2 BIÇAK, 14 KREDİ KARTI, SAHTE KİMLİK VE BOL PARA

Atalay Filiz'in yanındaki bavullarda ne taşıdığıyla ilgili merak edilenler de açıklığa kavuştu. İçindeki gereksiz şeyleri ağırlık kaygısıyla azaltan Atalay Filiz'in bavullarından ve üzerinden şunlar çıktı:

Kendi adına, eski bir pasaport. Bu pasaportla 23.11.2011'de Endonezya'ya giden Filiz'in yanında kendi adına gerçek kimliği de vardı.

4 adet kendi fotoğrafı olan, başkaları adına düzenlenmiş sahte kimlik, kendi ve değişik vatandaşların fotoğrafları olan 3 sahte ehliyet, farklı isimler adına 14 aktif kredi kartı.

15 ve 17 santimetrelik 2 av bıçağı, biber gazı.

Nakit olarak 10 bin TL, 3 bin 500 Euro

Bir Fransız vatandaşlık belgesi.

Yaşam malzemeleri.

YAKALATAN ŞOFÖR: OĞLUM TANIDI

Atalay Filiz'in ilk bindiği minibüsün sürücüsü Mustafa Berber, şunları anlattı: “Şaşal Mahallesi'nde ormanlık alandan bir anda önümüze çıktı. Dolmuşu durdurup 5 lira verdi.
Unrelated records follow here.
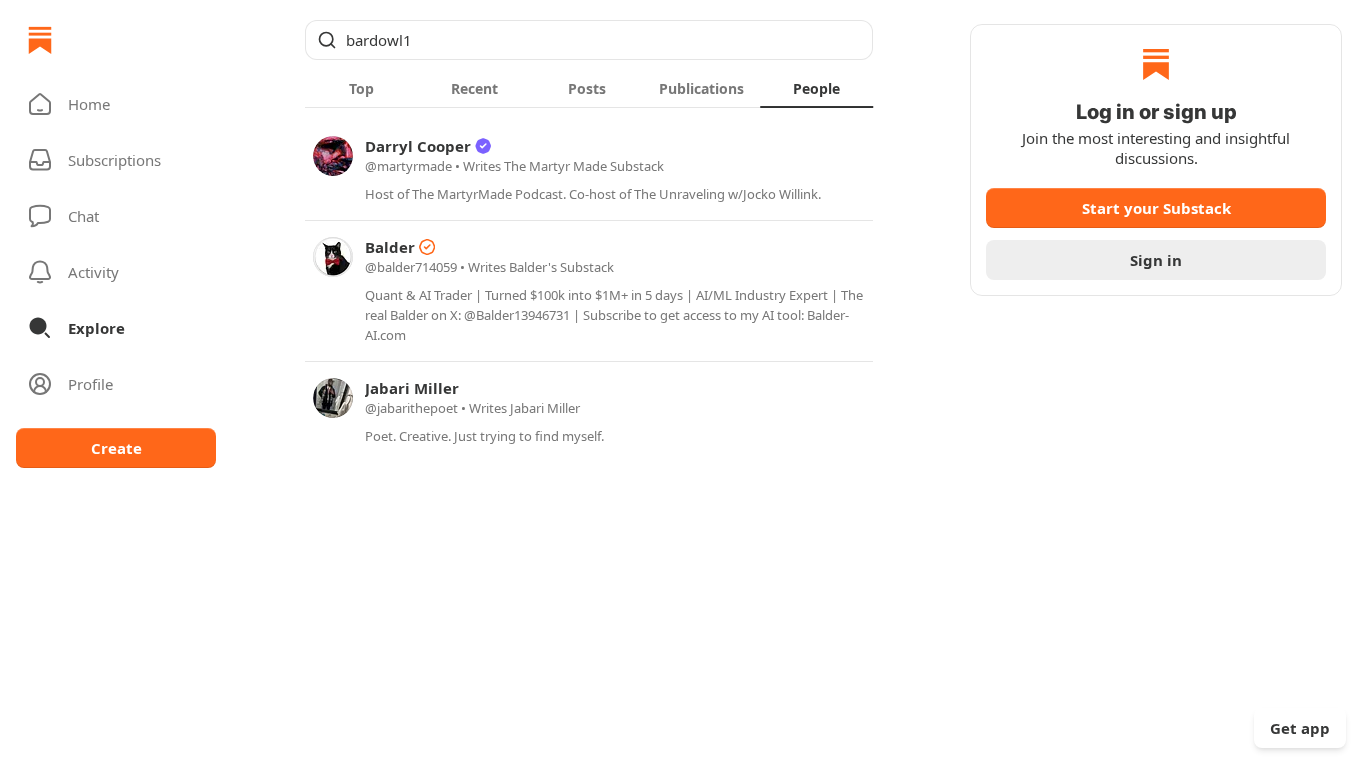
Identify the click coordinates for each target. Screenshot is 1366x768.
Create (116, 448)
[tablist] (589, 88)
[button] (116, 104)
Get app (1300, 728)
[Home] (40, 40)
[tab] (361, 88)
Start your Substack (1156, 208)
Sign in (1156, 260)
Para üstü 2 lira verdim. ‘Nereye diye' sordu, Menderes'e gittiğimizi söyledim. İlk etapta ben tanımadım. Ancak oğlum haberlerden tanımış. Menderes ilçe merkezinin biraz dışında dolmuştan indi. Oğlumun tanıması üzerine jandarmaya haber verdim.”

"ÜÇ GÜN ÖNCE İHBAR ETTİM"

Atalay Filiz'in yakalandığı minibüsün sürücüsü Kenan Aka da operasyon anını şöyle aktardı: “Üç gün önce de dolmuşa bindi. Dolmuşu Gümüldür'e gidiyor sandı. Develi köyüne dönünce ‘Ben burada ineceğim' dedi ve indi. Kendisini o zaman da tanıdım, ancak yanımda oturduğu için haber veremedim. O iner inmez jandarmaya ihbar ettim, yakalanamadı.